Sugianto memahami bahwa air Brantas menjadi salah satu bahan baku perusahaan daerah air minum (PDAM) di kabupaten/kota yang dilalui bentang alam tersebut. ”Dengan membayangkan pencemarannya, saya jadi tidak bisa kalau harus mengonsumsi air sungai ini biar pun sudah diolah PDAM,” ujarnya.
Bahan kimia
Riska Darmawanti, Koordinator Indonesia Water Community of Practise (IndoWater CoP), mengatakan, popok terbuat dari empat komponen. Pertama, sodium poliakrilat atau hydrogel (super absorbent polymer) yang bersifat awet, dari minyak bumi sehingga bersenyawa toksin. Kedua, dioksin dari klorin untuk pemutih bahan popok (tetraklorodibenzo-p-dioksin) yang kerap dikaitkan sebagai salah satu penyebab kanker pada manusia.
Ketiga, tributilin (TBT) yang bersifat toksin dan senyawa estrogenik. TBT berpotensi mengganggu aktivitas hingga mutasi gen dan membuat kegemukan. Keempat, ptalat dalam pewangi untukmengaburkan bau feses bayi. Ptalat dapat mengganggu sistemendokrin dan dikategorikan sebagai bahan racun. Bayi sebenarnya sensitif terhadap senyawa ini karena dapatmembuat iritasi kulit hingga sesak napas.
”Bahan-bahan kimia untuk popok itu merupakan senyawa pengganggu hormon (endocrine disrupting compounds) yang menyerupai estrogen atau hormon yang merangsang terbentuknya alat kelamin betina,” kata Riska.
Dibuangnya popok bekas ke sungai membuat keempat senyawa tadi lepas ke sungai dan dikonsumsi oleh hewan air, terutama ikan.
Survei oleh Ecoton pada 2012 menunjukkan 80 persen ikan bader di Kalimas ternyata betina.

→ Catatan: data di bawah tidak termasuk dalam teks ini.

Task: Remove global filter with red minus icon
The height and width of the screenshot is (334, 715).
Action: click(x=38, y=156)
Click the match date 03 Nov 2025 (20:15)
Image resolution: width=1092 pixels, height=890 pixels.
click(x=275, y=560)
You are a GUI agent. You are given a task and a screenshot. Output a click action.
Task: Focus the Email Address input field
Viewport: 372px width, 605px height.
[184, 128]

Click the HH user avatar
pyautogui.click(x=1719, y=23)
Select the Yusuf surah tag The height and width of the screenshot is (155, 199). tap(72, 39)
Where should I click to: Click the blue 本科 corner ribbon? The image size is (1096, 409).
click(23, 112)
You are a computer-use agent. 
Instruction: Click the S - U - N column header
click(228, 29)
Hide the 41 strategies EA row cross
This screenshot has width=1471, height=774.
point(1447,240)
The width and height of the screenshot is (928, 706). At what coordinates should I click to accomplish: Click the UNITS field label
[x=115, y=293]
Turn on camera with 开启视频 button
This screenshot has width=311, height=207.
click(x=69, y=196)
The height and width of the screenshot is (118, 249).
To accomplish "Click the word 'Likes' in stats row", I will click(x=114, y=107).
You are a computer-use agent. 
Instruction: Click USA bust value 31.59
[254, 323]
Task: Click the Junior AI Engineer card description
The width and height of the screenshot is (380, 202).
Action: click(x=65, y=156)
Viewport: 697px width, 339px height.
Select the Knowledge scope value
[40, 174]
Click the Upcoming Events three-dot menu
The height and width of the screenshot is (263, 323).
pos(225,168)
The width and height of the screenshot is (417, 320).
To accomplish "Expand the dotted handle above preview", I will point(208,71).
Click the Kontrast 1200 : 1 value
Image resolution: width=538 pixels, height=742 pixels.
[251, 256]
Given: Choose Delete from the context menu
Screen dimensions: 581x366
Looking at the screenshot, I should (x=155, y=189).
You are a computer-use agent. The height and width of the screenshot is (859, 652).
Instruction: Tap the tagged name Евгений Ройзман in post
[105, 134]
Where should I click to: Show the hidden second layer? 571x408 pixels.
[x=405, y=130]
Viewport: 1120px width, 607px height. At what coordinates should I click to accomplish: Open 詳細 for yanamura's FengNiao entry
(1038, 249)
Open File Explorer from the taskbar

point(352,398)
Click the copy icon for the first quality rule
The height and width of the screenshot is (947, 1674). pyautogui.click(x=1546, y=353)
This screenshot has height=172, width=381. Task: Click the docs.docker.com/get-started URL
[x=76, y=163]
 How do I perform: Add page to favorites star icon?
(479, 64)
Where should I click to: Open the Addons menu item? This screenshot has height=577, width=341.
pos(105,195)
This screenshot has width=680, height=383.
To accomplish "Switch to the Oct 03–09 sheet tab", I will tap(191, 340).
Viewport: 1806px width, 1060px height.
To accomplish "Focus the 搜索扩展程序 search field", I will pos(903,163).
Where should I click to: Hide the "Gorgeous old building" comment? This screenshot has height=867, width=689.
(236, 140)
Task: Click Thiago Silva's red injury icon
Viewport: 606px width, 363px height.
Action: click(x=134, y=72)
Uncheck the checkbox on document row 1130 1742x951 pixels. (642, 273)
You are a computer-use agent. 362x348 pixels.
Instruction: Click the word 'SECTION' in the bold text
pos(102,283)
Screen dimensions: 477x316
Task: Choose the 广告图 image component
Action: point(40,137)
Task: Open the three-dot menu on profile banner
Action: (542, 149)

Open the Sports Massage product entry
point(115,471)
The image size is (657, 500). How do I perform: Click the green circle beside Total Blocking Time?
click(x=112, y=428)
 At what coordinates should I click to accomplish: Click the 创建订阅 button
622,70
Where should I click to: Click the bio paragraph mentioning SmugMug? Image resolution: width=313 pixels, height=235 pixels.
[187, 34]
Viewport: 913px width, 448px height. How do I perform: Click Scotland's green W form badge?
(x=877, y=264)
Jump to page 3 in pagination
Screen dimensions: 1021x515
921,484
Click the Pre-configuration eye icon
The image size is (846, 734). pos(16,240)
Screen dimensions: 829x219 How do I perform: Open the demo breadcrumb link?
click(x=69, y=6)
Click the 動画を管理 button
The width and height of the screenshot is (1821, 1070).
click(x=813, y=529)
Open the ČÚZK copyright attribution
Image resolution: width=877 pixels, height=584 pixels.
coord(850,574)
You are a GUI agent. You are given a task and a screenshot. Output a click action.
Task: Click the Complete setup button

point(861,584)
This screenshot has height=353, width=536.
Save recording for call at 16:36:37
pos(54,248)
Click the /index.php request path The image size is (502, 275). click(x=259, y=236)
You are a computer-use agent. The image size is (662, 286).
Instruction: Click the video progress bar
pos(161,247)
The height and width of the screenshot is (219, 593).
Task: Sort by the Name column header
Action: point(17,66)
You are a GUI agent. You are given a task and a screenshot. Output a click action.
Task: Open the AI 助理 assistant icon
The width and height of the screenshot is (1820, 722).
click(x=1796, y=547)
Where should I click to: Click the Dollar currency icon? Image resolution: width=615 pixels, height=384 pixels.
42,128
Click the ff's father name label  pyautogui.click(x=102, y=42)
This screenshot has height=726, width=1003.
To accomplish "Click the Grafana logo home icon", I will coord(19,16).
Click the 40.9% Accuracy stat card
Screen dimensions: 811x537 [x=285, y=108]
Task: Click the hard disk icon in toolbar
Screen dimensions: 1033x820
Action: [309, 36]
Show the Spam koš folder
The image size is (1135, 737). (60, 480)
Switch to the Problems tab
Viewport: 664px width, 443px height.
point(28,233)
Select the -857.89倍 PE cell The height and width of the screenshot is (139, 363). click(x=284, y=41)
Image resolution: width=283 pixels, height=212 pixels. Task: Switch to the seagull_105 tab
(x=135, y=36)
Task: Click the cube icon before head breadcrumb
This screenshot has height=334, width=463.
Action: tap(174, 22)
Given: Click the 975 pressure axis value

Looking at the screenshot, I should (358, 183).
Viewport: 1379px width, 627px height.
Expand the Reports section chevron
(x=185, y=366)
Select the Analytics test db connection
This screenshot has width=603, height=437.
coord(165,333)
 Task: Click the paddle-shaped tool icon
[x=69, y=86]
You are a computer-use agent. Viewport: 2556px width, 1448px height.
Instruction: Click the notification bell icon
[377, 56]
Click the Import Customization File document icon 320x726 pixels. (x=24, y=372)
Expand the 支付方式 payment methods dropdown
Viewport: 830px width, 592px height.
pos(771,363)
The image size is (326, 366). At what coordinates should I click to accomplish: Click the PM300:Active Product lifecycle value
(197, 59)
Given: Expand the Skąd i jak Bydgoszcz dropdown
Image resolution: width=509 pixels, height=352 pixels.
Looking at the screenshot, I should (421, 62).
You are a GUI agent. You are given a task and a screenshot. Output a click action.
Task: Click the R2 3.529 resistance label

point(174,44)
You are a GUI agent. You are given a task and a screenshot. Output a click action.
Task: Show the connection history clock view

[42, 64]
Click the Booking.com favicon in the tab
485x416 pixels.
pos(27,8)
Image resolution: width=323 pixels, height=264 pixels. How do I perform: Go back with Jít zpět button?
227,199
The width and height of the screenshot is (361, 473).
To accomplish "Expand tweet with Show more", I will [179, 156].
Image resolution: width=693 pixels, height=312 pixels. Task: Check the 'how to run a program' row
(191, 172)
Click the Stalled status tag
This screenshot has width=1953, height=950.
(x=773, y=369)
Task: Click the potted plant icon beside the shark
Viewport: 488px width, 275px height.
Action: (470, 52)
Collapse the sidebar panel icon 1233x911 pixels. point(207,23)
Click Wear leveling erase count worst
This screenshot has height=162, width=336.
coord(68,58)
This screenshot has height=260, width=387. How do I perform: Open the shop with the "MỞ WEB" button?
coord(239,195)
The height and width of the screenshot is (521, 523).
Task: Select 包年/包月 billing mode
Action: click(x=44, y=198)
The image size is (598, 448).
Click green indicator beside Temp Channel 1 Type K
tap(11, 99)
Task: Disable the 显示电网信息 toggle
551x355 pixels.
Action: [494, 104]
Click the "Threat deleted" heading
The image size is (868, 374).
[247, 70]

Padahal, yang ideal 50 persen jantan dan 50 persen betina.
Survei itu kemudian ditindaklanjuti oleh Universitas Brawijaya dan IndoWater CoP dua tahun kemudian. Hasilnya secara umum ialah 20 persen ikan bader jantan berubah menjadi banci atau separuh betina.
”Survei itu kemudian ditindaklanjuti oleh Universitas Brawijaya dan IndoWater CoP dua tahun kemudian. Hasilnya secara umum ialah 20 persen ikan bader jantan berubah menjadi banci atau separuh betina.”
”Kalau perbandingan tidak seimbang akan mengganggu perkembangbiakan. Boleh jadi suatu saat spesies ini lenyap,” kata Riska.
Senyawa kimia itu selama terendam air akan terdegradasi menjadi partikel mikro dan nano. Partikel amat kecil itu jelas akan dikonsumsi hewan sungai dan masuk dalam rantai makanan, kembali ke manusia dalam bentuk bahan pangan dari ikan, kerang, kepiting, dan udang. Cara lain, kembali lewat air yang dipakai dan dikonsumsi manusia.
”Apa yang dibuang ke lingkungan akan kembali ke manusia,” kata Riska.